Given text
- - -
People have been living on Santa Catalina Island for at least 7,000 years. Archaeologists excavating on a limited scale at Little Harbor on the seaward side of the Island for the past 40 years keep coming up with earlier and earlier dates. They find evidence of increasingly complex material cultures with a strong maritime adaptation. These earlier groups of peoples exploited the rich resources of the sea--from abalone and other mollusks, to small and large fish, and marine mammals such as sea lions.
The semi-arid Island offered limited plant resources, so the Islanders traded sea products and, in later years, steatite for their other needs. The Islanders made the 20-mile voyage to the mainland (and to the other Channel Islands) in well-crafted plank canoes. Steatite (an easily carvable rock that does not crack when put in the fire) from Santa Catalina has been found in both mainland and Island sites throughout Southern California.
Over the millennia, as peoples migrated through California, different groups of Native Americans would have made their homes on the Island. For several thousand years before European contact, the Los Angeles basin and the Southern Channel Islands (Santa Catalina, San Clemente, and San Nicholas) appear to have been inhabited by peoples of linguistic affinity--the Takic branch of the Uto-Aztecan language family. Various areas would have had their own dialects (more or less mutually unintelligible) of the same language family and would have shared other cultural traits.
The material culture of these hunter-gatherer peoples would have varied with the environment throughout the basin, but the maritime adaptations on the Islands and the immediate coast had much in common. In fact, the material culture on the Northern Channel Islands (Santa Cruz, Santa Rosa, San Miguel) and adjacent mainland coast showed many similarities as well, although the peoples were of a different linguistic stock and physical type.
At the time of first European contact, it is thought that the people living on Santa Catalina Island called their island Pimu and themselves Pimungans (or Pimuvit). They were excellent seamen and paddled their plank canoes skillfully across the sometimes treacherous channel to trade. After Spanish colonization, their apparently flourishing population declined drastically with the introduction of new diseases to which they had little immunity. As the mission system altered the economic landscape of Southern California, the Pimungans' trade and social networks were disrupted.
In the aftermath of this enormous culture shock, their society could no longer sustain itself. By the mid-1820s, the few Pimungans left had migrated or were moved to the mainland. The Pimungans, along with other Native American groups that were in the sphere of influence of Mission San Gabriel, came to be referred to in the European community as Gabrielinos. There are people living in the Southern California area today who have Gabrielinos among their ancestors. Some are actively involved in researching and preserving their traditional culture.
The Pimungans of Santa Catalina Island paddled out to greet the Spanish galleon that bore the explorer Juan Rodriguez Cabrillo to their shores on October 7, 1542. Just 50 years after Columbus first sailed into the Western Hemisphere, the Viceroy of New Spain (Mexico) had authorized an expedition up the coast of California in search of a passage to the Far East. The Pimungans were invited aboard ship and gifts were exchanged. It is not known which cove the Spanish ship anchored in. Cabrillo, of course, claimed the Island for the King of Spain. The visit was duly noted in the ship's log and the Island was given the name San Salvador, after Cabrillo's ship. Cabrillo sailed on up the coast after about half a day.
- - -
Material supplied

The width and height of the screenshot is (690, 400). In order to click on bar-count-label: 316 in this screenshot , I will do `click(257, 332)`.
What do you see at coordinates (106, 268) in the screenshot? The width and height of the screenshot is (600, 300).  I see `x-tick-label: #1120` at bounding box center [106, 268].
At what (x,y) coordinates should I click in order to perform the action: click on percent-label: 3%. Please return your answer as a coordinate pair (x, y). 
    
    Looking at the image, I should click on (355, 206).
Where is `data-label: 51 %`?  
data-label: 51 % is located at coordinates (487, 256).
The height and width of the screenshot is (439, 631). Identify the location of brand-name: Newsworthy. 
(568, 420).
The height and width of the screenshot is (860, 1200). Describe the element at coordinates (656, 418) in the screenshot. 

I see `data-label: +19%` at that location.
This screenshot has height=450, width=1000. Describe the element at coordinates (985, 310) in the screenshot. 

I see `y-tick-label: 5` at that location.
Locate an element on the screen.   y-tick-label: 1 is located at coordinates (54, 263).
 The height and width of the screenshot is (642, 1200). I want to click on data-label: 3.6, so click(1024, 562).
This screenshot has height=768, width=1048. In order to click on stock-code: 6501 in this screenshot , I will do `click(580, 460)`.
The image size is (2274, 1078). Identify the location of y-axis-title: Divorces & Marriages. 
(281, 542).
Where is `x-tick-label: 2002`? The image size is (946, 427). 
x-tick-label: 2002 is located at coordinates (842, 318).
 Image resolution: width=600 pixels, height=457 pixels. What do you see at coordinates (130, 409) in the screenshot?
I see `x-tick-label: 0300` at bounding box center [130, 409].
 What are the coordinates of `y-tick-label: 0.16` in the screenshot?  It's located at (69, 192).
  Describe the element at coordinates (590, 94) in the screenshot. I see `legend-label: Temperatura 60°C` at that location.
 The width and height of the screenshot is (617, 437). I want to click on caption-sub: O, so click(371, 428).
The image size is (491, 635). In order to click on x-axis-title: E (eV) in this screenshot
- - -
What you need to do
a – Answer these questions from the text on Santa Catalina Island's history:
(i) What name is the Island's people thought to have called their island at first European contact?
(ii) In what kind of boats did the Islanders make the 20-mile voyage to the mainland?
(iii) What name was the Island given during Cabrillo's visit?
b – Extend the text on Santa Catalina Island's history by continuing on from its final sentence.

Outputs for the tasks
a –
(i) Pimu
(ii) Well-crafted plank canoes
(iii) San Salvador

b –
Except for the possible occasional sighting of the yearly Manila Galleon sailing down the coast on its return to New Spain from The Philippines, the Pimungans were left in peace until 1602. On November 24, the eve of St. Catherine's Day, the ship of the second Spanish explorer, Sebastian Viscaino, sighted the Island. Viscaino renamed it Santa Catalina in honor of Saint Catherine. His party stayed a day or two longer than Cabrillo and explored a bit on foot before sailing on. An Augustinian friar with the expedition said the first Catholic Mass on Santa Catalina. Relations with the Pimungans were amicable, although the Islanders became distressed when the sailors shot some Ravens, which held a special place in their world.
The Pimungans began to feel the Spanish influence shortly after a series of Missions were built along the coast, starting in 1769, when Spain began to fear the encroachment by the Russians and English. No mission was built on the Island itself, but the Pimungans began to have other visitors. A staunch believer in the prevailing Mercantilist Theory, Spain did not allow its colonies to trade with foreigners. However, sea otter were plentiful around the Channel Islands and Russian and American sea otter hunters were eager to obtain their pelts, which brought high prices in China. By 1805, Russian, American, and Aleut otter hunters began appearing in Island waters in defiance of the Spanish government. The Spaniards did not have enough ships to patrol their territory, so the hunters were able to camp undetected and hunt.
Yankee and English merchant ships soon began to appear as well, having sailed all the way around The Horn of South America laden with manufactured goods. They knew that the government of New Spain did not keep the California outposts well supplied and that the Friars and townspeople would often trade leather and tallow and even otter pelts for manufactured items although it was against the law.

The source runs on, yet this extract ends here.